For all these reasons, no one in the U.S. government seemed to be in a position to determine how it should respond to the siege of the Saudi embassy and the hostages, leaving it to the Sudanese to deal with the problem on their own, without guidance. Washington seemed to hope that the terrorists would give up on their own as they had done in 1972, at the Israeli embassy in Bangkok, when the threat of Thai army tanks convinced Palestinians to release six Israeli diplomats in return for safe passage out of the country.
Perhaps Korn's greatest contribution in Assassination in Khartoum is to raise questions about an appropriate response to a hostage-taking incident. What should a government do when it cannot rescue hostages? How should it act when the lives of hostages hang in the balance? Is negotiation and ransom an appropriate reponse when that is the only way to save innocent lives? Korn endorses the advice given by the FBI to Armin Meyer: do everything to save lives and then go after the perpetrators. The author underscores, as the only avenue when all else fails, U.S. acquiescence to the ransoming of Ambassadors Clinton E. Knox in 1972 and Burke Elbrick in 1969, and Golda Meir's secret agreement to ransom the Israeli athletes at the Olympic games in Munich.

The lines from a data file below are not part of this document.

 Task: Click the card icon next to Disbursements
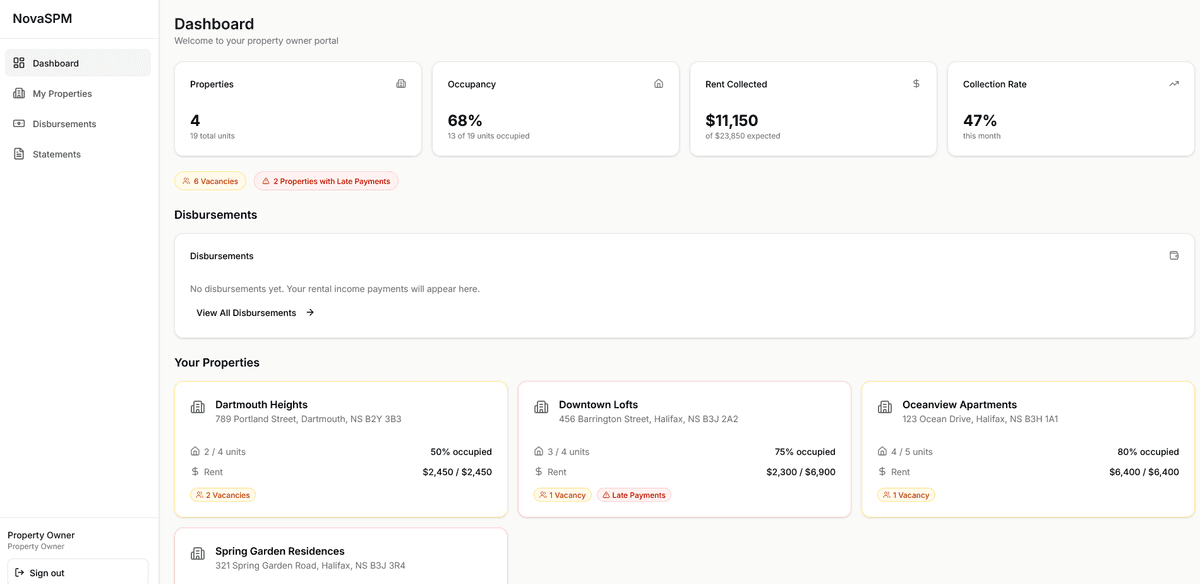(18, 124)
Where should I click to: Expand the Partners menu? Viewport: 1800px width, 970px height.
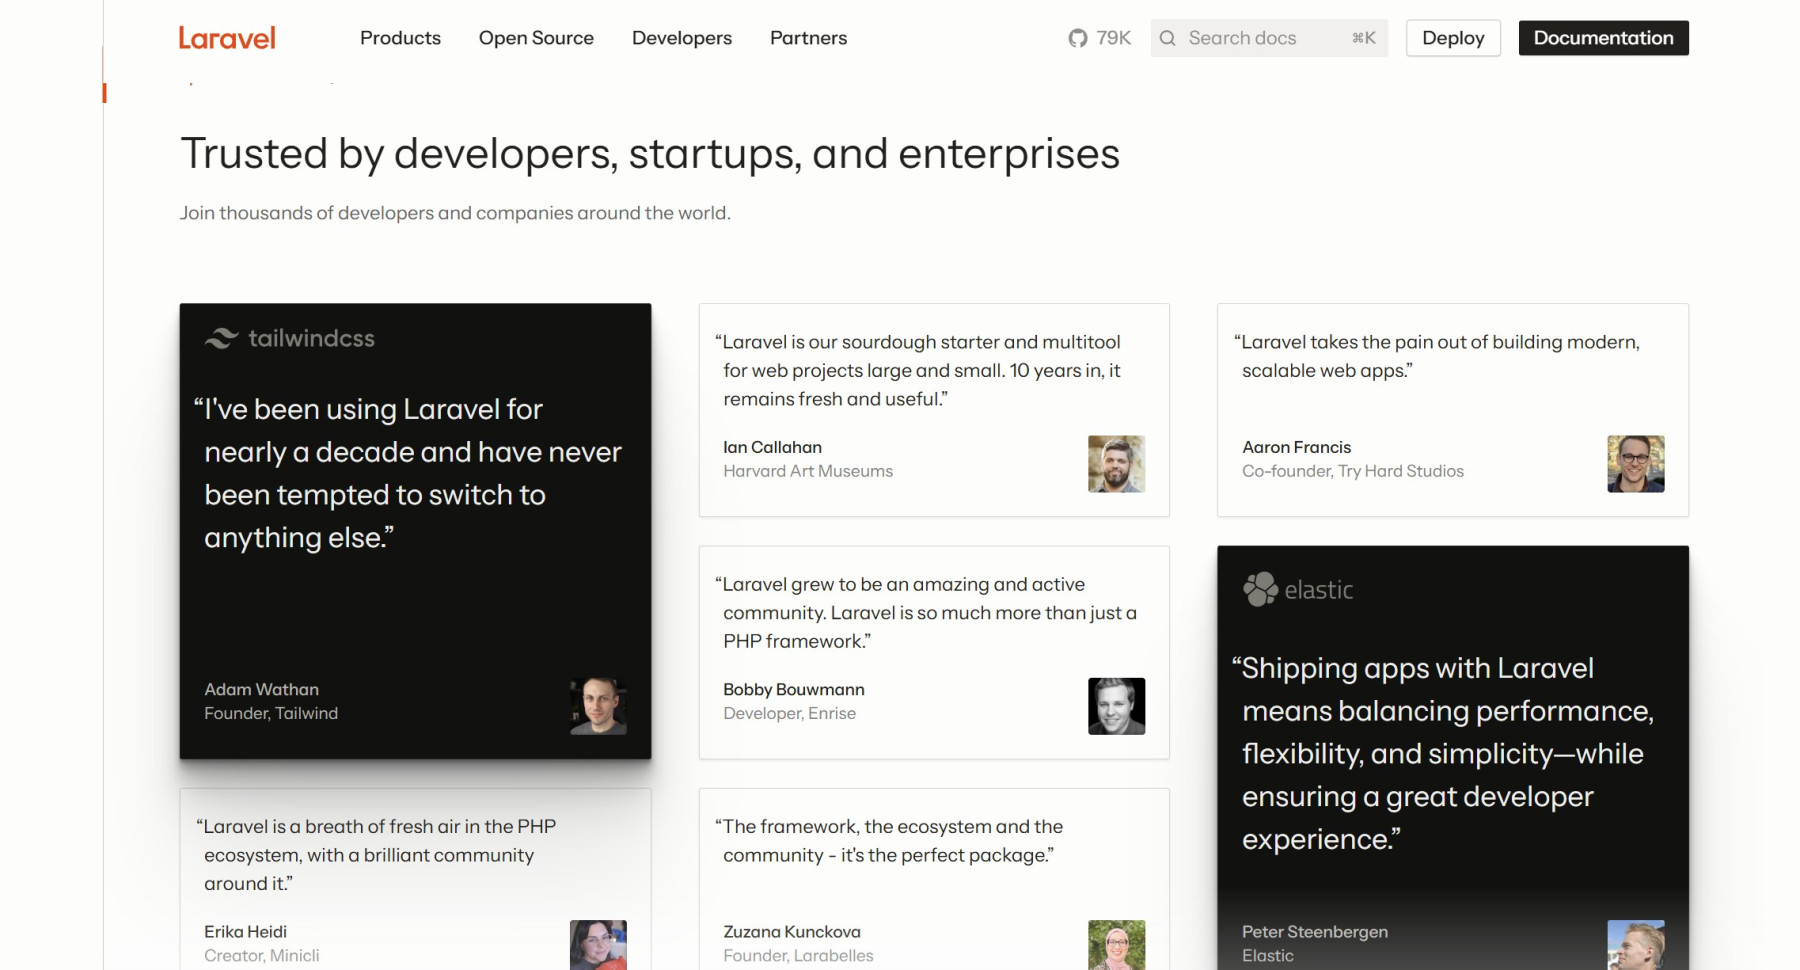pyautogui.click(x=808, y=38)
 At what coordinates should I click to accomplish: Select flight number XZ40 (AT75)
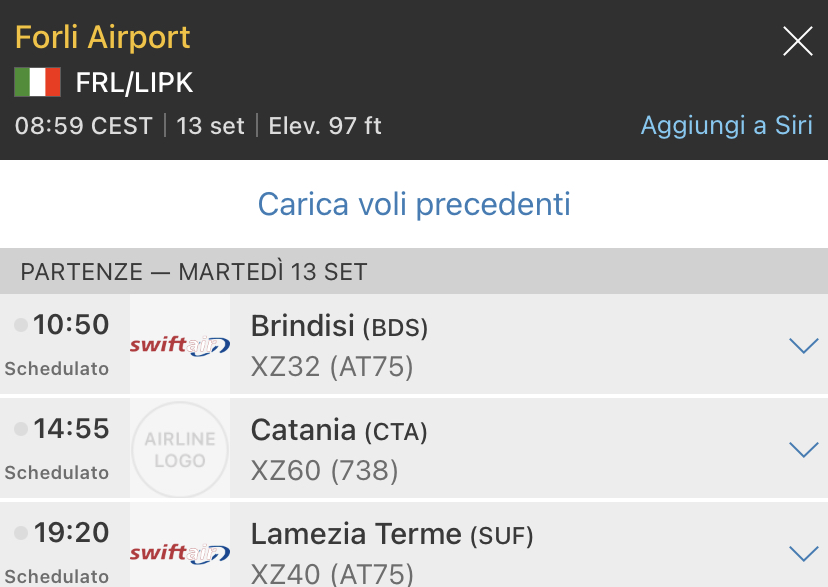click(332, 574)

At the same time, Korn expresses a legitimate concern about the need to adopt policies that do not preclude ransom. Such policies could have saved the lives of Noel and Moore. But a willingness to pay ransom, however defined, should not be the centerpiece of a policy--it would only encourage terrorist acts. More important, the U.S. government should pursue terrorists regardless of whether they have been paid ransom or not. Moreover, ransom should never publicly be acknowledged and should be delivered through third parties or by other indirect means. And the paying of ransom should not preclude active attempts to pursue terrorists and bring them to justice after the event. In other words, paying ransom is appropriate only as a last resort to save lives when all other measures are thought to be unworkable.
Assassination in Khartoum is beautifully written and contributes significantly to public awareness of this important incident and, more broadly, of terrorism and the human problems in dealing with terrorist incidents. It is also timely. The book should remind Yasir Arafat, as he seeks to improve relations with the United States, that there are many in this country who have not forgetten the deaths of Cleo Noel and Curt Moore, and that forgiveness will come only if responsibility is acknowledged and atonement made.